My little girl is a storyteller
/My family and I have been in Seattle for five days now, and it’s been quite the whirlwind.
In addition to playing golf, walking beaches, eating delicious food, and visiting with friends and family, I have also been doing a bit of work.
On Thursday, I had the pleasure of visiting with a book club of about 17 ladies who had read a variety of my novels and nonfiction. The conversation was great, the questions were insightful, and I was once again renewed by the joy of spending time with serous readers.
On Friday night my friend, Plato, his daughter and my former student, and I attended a Moth StorySLAM in Seattle. It was just as fun and exciting as any StorySLAM in New York or Boston. Plato and I had the good luck to take the stage and tell a story - back to back - and I won the slam and Plato placed a close second.
Not the first time we have taken the top two spots at a StorySLAM.
On Saturday, I taught a storytelling workshop at the Taproot Theater in Seattle. Three dozen present and future storytellers gathered to learn some of the strategies and techniques that I have used for finding, crafting, and telling stories. It was thrilling to find such a vibrant and close knit storytelling community here in Seattle.
On Saturday night, I performed my solo show for a sold out audience in the same theater. I told five stories - all but one brand new and including a story that I had begun crafting during the workshop earlier that day. After each story, I offered some insight about the finding and crafting of the story in hopes that the audience would walk away with some strategies that they could use when telling stories.
It was a blast.
Just before intermission, Elysha also played her ukulele and sang in public for just the second time ever, and for the second time, she upstaged anything I did that night. She was sweet and charming, and she sounded beautiful.
And the kids sat backstage in the green room throughout the show, listening to the stories while pecking away on devices to keep them occupied. Just before Elysha played, they joined the audience to watch their mother do something hard and beautiful.

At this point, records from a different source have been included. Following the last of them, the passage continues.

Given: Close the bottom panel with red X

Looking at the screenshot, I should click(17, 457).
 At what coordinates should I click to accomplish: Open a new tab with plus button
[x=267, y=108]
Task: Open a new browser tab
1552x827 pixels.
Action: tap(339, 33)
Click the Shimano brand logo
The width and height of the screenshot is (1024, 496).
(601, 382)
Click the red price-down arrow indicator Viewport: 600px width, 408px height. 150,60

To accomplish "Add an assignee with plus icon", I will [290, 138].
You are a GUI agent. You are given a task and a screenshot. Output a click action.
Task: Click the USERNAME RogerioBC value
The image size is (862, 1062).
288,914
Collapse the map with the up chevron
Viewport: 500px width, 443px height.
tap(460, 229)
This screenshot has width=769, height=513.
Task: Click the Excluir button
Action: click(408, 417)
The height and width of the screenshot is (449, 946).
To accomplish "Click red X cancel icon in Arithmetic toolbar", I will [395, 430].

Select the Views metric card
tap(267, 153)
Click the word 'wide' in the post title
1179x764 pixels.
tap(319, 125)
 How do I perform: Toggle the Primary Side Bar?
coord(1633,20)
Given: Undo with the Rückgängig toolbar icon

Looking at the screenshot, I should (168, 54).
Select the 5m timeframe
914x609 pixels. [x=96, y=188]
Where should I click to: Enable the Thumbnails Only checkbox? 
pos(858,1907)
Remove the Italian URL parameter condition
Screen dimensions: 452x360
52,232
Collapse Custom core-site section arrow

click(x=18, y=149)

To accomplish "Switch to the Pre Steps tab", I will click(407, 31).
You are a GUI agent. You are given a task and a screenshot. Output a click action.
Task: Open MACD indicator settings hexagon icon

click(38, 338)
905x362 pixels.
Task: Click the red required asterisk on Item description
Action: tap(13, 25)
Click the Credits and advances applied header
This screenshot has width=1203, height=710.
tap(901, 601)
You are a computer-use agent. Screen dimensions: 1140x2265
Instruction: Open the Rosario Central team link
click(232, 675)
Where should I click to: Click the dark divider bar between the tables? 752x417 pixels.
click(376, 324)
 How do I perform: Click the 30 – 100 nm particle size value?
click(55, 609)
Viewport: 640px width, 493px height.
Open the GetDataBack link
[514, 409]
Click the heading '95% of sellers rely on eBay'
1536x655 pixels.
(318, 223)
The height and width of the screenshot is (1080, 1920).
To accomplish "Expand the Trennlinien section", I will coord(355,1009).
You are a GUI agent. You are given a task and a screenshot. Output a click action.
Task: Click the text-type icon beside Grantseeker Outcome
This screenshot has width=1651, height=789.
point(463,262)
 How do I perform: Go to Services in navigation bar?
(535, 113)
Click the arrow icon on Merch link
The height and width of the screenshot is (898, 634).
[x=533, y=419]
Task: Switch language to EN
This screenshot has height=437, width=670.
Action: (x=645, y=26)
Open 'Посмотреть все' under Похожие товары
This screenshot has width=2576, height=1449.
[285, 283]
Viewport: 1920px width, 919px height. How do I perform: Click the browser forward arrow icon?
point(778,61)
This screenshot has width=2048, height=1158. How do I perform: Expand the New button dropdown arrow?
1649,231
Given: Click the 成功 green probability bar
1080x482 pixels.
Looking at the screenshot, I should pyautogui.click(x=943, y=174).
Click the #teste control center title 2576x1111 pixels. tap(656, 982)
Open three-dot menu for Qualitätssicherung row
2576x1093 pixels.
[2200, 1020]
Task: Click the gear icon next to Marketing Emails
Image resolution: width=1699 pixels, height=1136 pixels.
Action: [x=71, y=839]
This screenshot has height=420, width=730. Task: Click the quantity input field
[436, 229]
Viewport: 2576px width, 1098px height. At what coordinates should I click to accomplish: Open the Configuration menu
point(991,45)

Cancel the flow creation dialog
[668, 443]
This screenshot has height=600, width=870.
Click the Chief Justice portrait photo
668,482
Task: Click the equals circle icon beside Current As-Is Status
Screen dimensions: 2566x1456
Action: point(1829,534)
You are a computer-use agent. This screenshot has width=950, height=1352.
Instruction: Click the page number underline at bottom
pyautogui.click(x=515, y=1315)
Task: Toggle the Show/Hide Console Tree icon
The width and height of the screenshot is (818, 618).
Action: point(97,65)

On Sunday morning, we traveled to Tacoma to attend a storytelling brunch called Homegrown Stories. Hosted by a storyteller named John and my agent, Taryn, folks enjoyed delicious food as names were drawn from a bowl and stories were told. I met a number of storytellers who I’ve only had the pleasure of knowing via our podcast and email, and I met some new folks, too. Clara and Charlie joined us, sitting at our feet and listening attentively. We heard stories about the challenges of running for office, hiring a professional cuddler, transitioning from female to male, and finding your husband back in middle school while writing a story together about monkey guts.
One storyteller had even told a story that used something I had done the day before in my workshop as the jumping off point.
But the moment I will never forget was when Clara took the stage before 30 or so adults and told her very first public story. She poke about being excluded from a game at summer camp, and though I am admittedly biased, her story was incredible. It was vulnerable and raw. It contained humor and suspense. She handled dialogue brilliantly. I had the good fortune of standing in the back of the room while she was telling, and I listened as the audience laughed, held their breath, sighed, and groaned at all the right moments.
Best of all, she stuck the landing. Her final sentences were perfection.
I hadn’t even known that she wanted to tell a story. I wasn’t sure how she would do. I worried that she might collapse in a bundle of anxiety and nerves.
Instead, she told a four minute story that was artfully crafted and expertly told.
I’ll never forget it.
This has been a glorious week, thanks in large part to our friends who have been kind enough to host us in their beautiful home and show us the town. But it’s also been a week filled with talk of books and stories, which has also been lovely.
But that moment when Clara stood before that audience and shared a story… that is what I will remember most.